Pourtant, On se démarque fortement des autres entreprises. A commencer par son sommet: Martin Hoffmann et Marc Maurer - tous deux venus de Valora en 2013 pour rejoindre la start-up de l'époque - se partagent le rôle de CEO, ce qui est déjà assez inhabituel. La plupart du temps, la mise en place d’une co-direction s’impose après des fusions (comme en 1998 chez DaimlerChrysler avec Jürgen Schrempp et Robert Eaton), ou lorsque l’on n'arrive pas à se mettre d'accord sur un candidat (comme au Credit Suisse en 2003 avec Oswald Grübel et John Mack). Il en résulte souvent un manque de clarté dans les responsabilités, une prise de décision inefficace et des conflits, d'où la mauvaise réputation de ce modèle. Mais On fait encore mieux: les fondateurs de l'entreprise David Allemann, Olivier Bernhard et Caspar Coppetti se nomment «Executive Chairmen» et, en tant que membres du conseil d'administration, ils ont non seulement leur mot à dire sur la stratégie, mais aussi parfois sur l'opérationnel.

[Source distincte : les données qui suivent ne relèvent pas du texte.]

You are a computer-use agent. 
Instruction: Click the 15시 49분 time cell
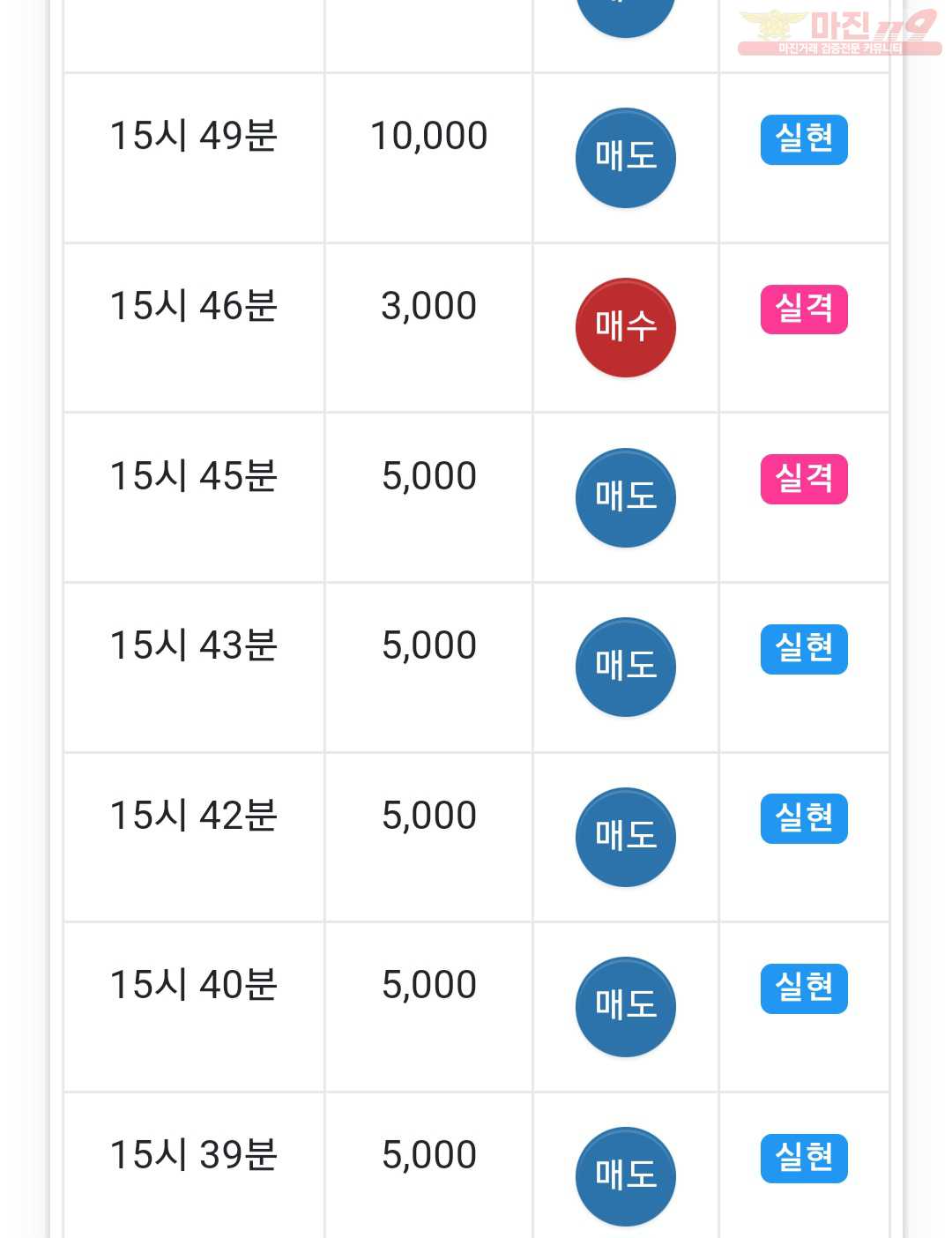point(194,158)
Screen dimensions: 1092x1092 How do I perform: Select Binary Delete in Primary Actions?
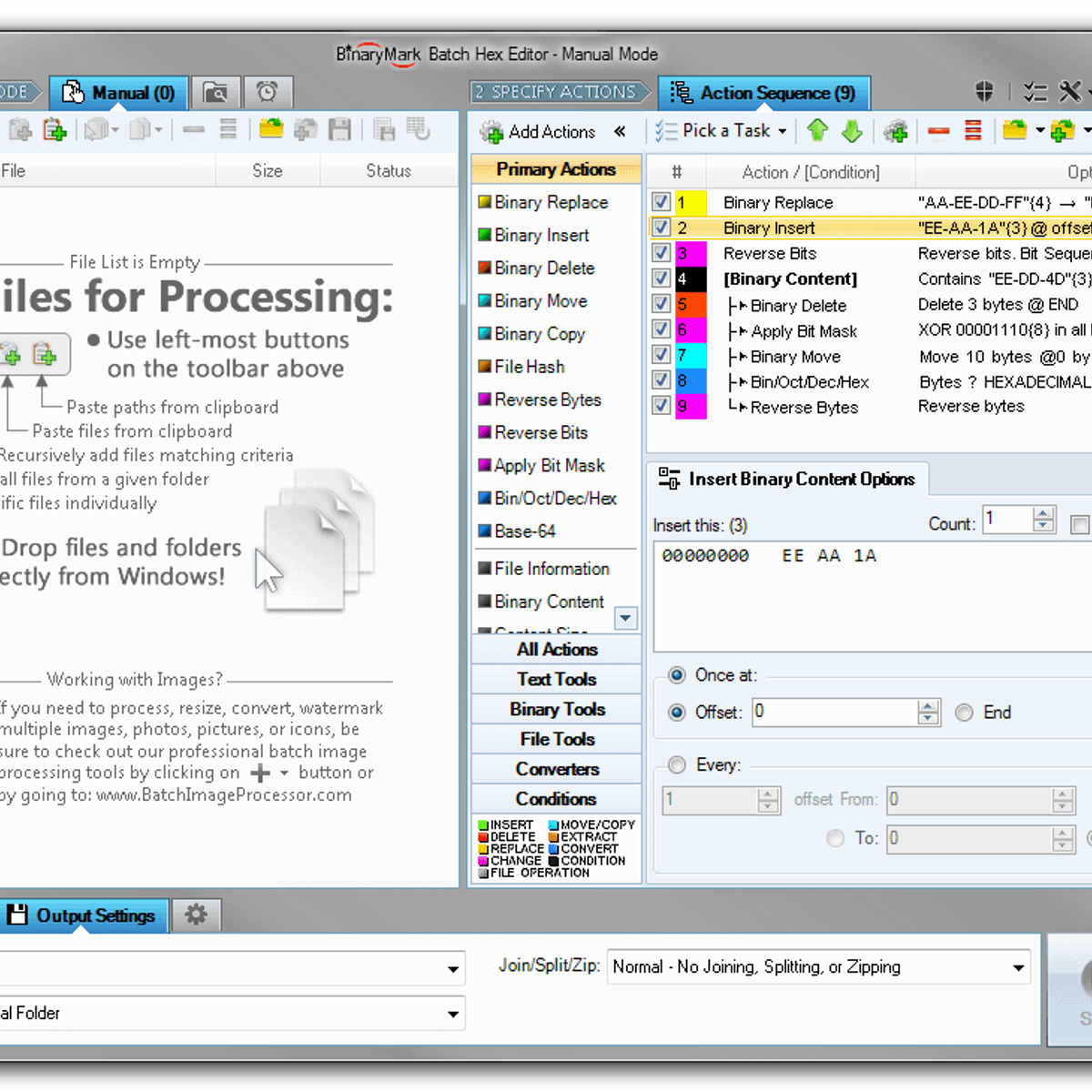pos(544,268)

Un comité de cinq personnes à la tête - cela serait impensable dans un groupe allemand ou américain. «Il y a de nombreuses raisons qui expliquent la réussite de cette organisation chez nous, mais qui ne seraient pas possibles ailleurs», analyse Marc Maurer. Les mêmes valeurs et objectifs, la confiance mutuelle et l'absence de besoin de reconnaissance sont des conditions préalables. Nous avons aussi des compétences complémentaires. «Je serais un horrible directeur financier et Martin ne serait probablement pas la personne idéale pour le commercial», explique Marc Maurer. Il s'occupe principalement de l'approvisionnement et de la vente, Martin Hoffmann des finances. Ils s'occupent tous deux de la culture d'entreprise et des personnes clés. Ils visitent également les marchés à deux, à une exception près: lorsque Martin a vécu à Portland il y a quelques années pour développer le marché américain, il n'a pas rempli la bonne demande de visa. Depuis, «Visa denied» est inscrit dans son dossier et il ne peut pas utiliser le système électronique d'autorisation de voyage ESTA pour se rendre aux États-Unis. En revanche, il passe plus de temps en Afrique.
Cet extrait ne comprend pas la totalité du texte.